Glissant décide alors de créer, lui aussi, une publication collective. L’adolescent fonde Caravelles, un seul numéro, en 1943, puis Franc Jeu, qui désigne à la fois un cercle littéraire et une revue, avec quatre numéros en 1946. Le choix de Franc Jeu fait sans doute référence à la revue Le Grand Jeu, qui réunissait, une vingtaine d’années plus tôt, Roger-Gilbert Lecomte, René Daumal, Roger Vailland et Robert Meyrat, jeunes gens fous de Rimbaud, partageant l’aventure éphémère d’un groupe marqué au sceau de la révolte et de la création.
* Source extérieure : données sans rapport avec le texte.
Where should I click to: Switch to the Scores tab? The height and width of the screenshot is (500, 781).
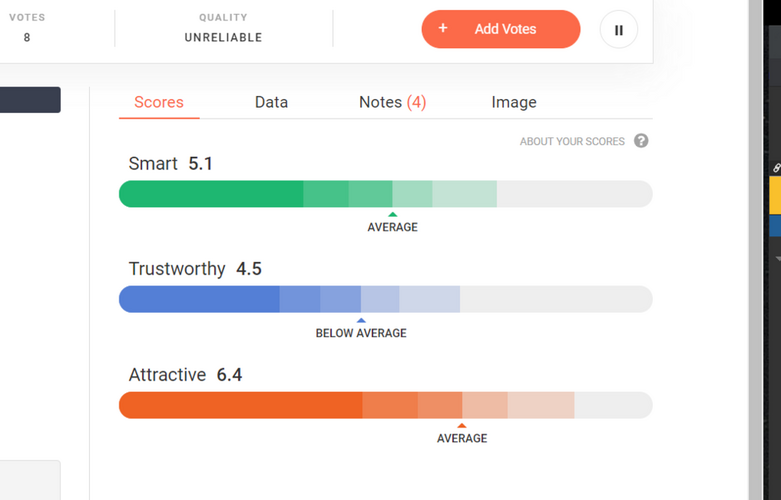click(x=159, y=102)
De son côté, Glissant rassemble autour de lui Maurice Aliker, Prisca Jean-Marie et Laurent Ortolé. Les quatre camarades d’enfance publient des poèmes tapés à la machine sur des feuilles de papier ramassées sur le sol, qui servent à enrouler les régimes de bananes. Progressivement une trentaine de lycéens du Lamentin s’associent au groupe fondateur : « J’ai fait partie d’une jeunesse militante, aux idées bouillonnantes, saturée de politique, de poésie, de littérature », expliquera Glissant à Jean Bouvier en 1958. Mobilisant une poésie de rupture et de contestation, engageant une ouverture plurielle sur le monde, la liberté créatrice de la revue Franc Jeu accompagne l’action émancipatrice des Antilles. Glissant y réinvente, dès son premier poème, à l’âge de dix-huit ans, une langue faite de « houles » et de « ressacs », à la croisée de Saint-John Perse et d’Aimé Césaire.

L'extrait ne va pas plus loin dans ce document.